*Exercise data:*
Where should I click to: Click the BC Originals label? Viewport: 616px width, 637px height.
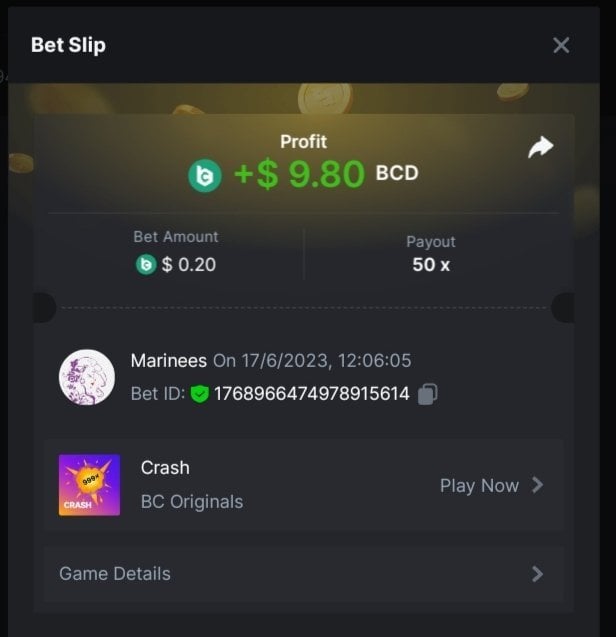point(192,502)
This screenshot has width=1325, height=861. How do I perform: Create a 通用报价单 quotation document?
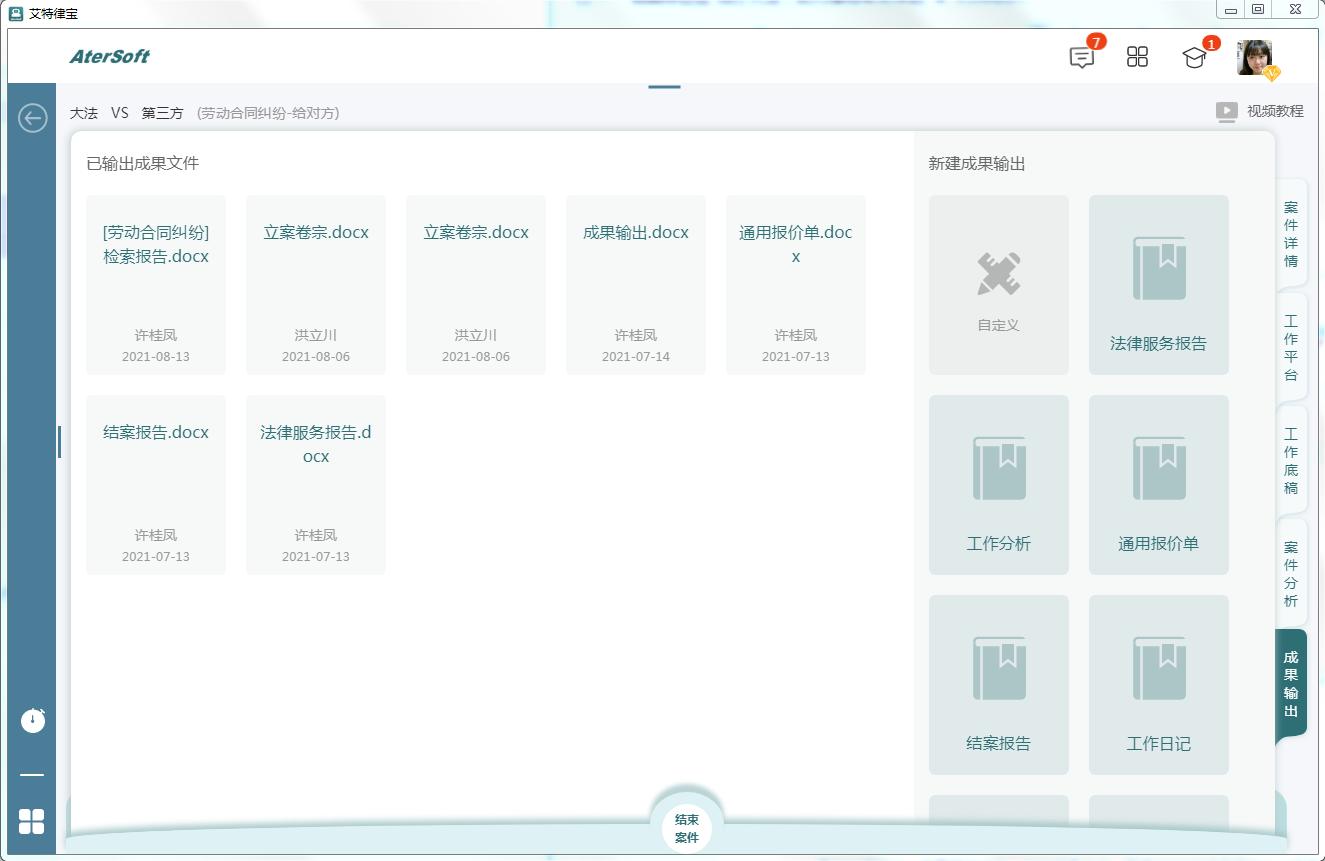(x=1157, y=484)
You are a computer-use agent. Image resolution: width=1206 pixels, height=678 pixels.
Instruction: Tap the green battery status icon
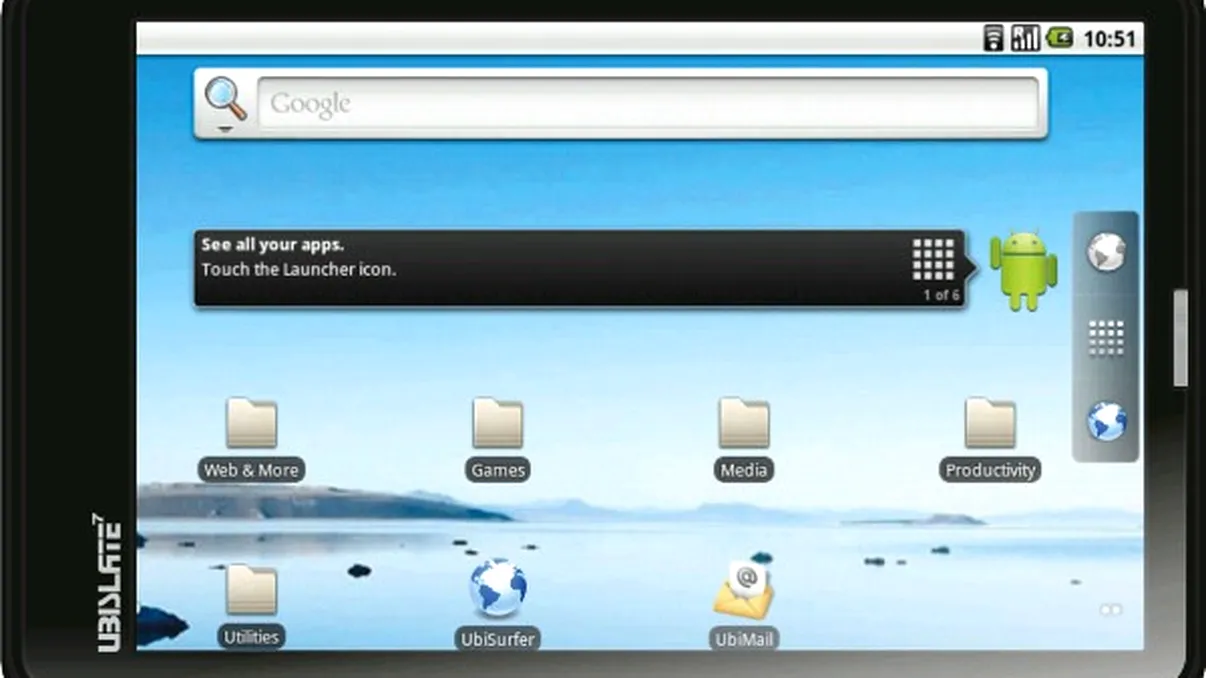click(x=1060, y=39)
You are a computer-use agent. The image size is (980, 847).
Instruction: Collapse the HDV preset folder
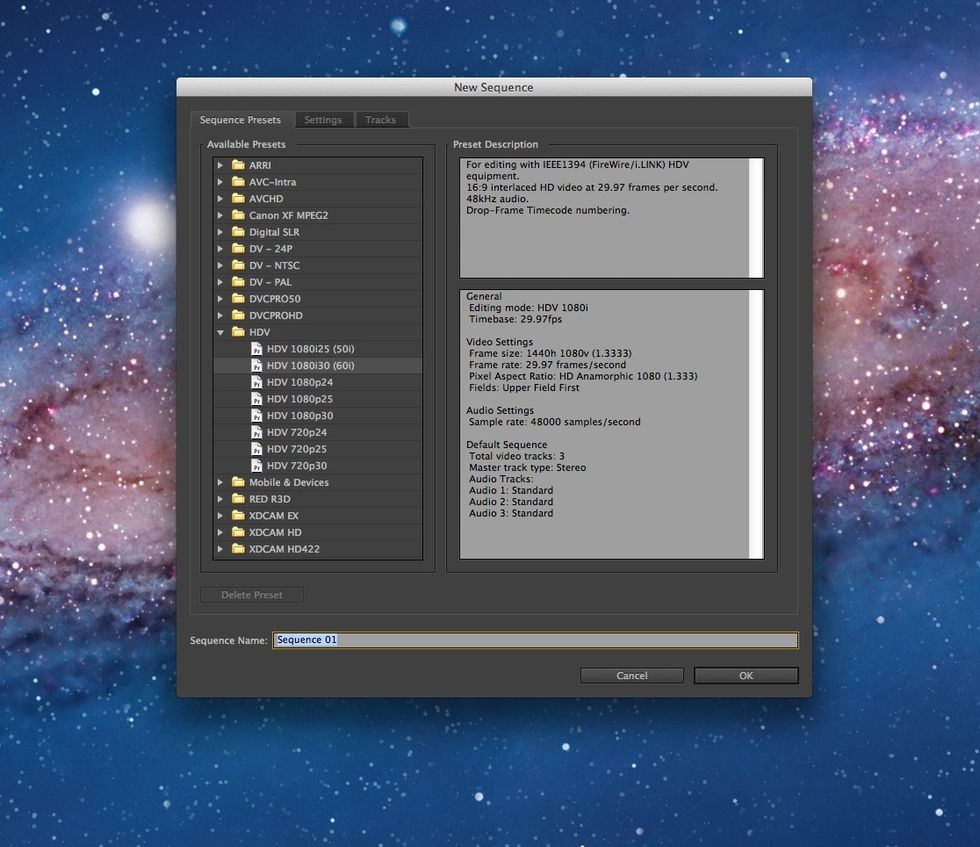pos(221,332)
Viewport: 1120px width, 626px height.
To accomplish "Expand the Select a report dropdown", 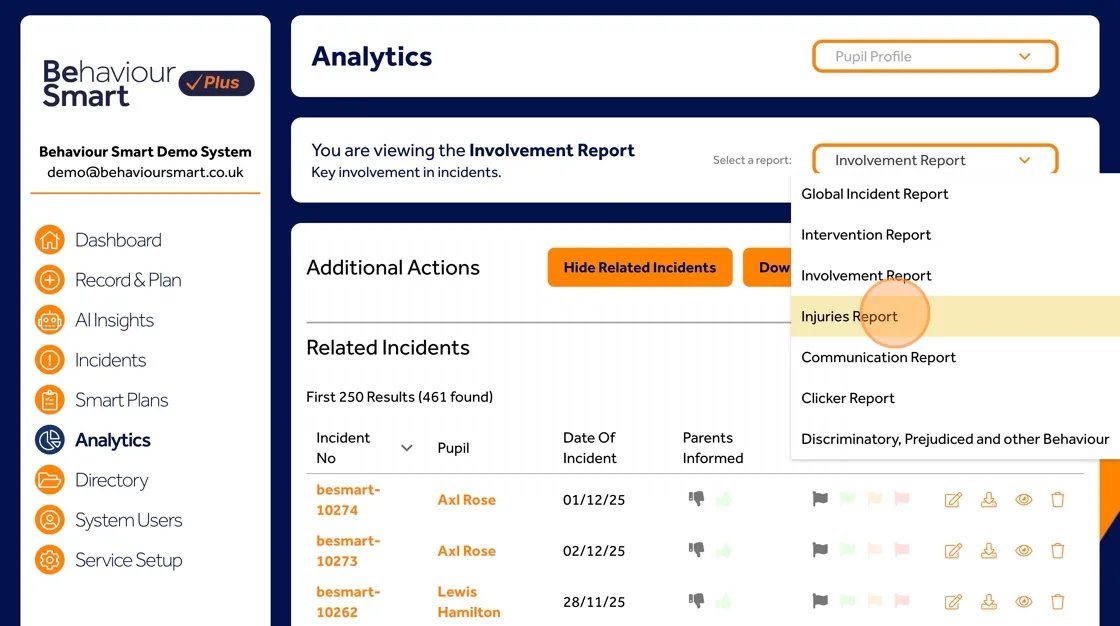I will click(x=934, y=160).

==

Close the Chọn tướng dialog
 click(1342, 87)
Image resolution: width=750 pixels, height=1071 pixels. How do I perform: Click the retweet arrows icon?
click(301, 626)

*Work to complete:* How many lines of the listing hold the string "computer"? Give the number alone.

*Result of the task:* 2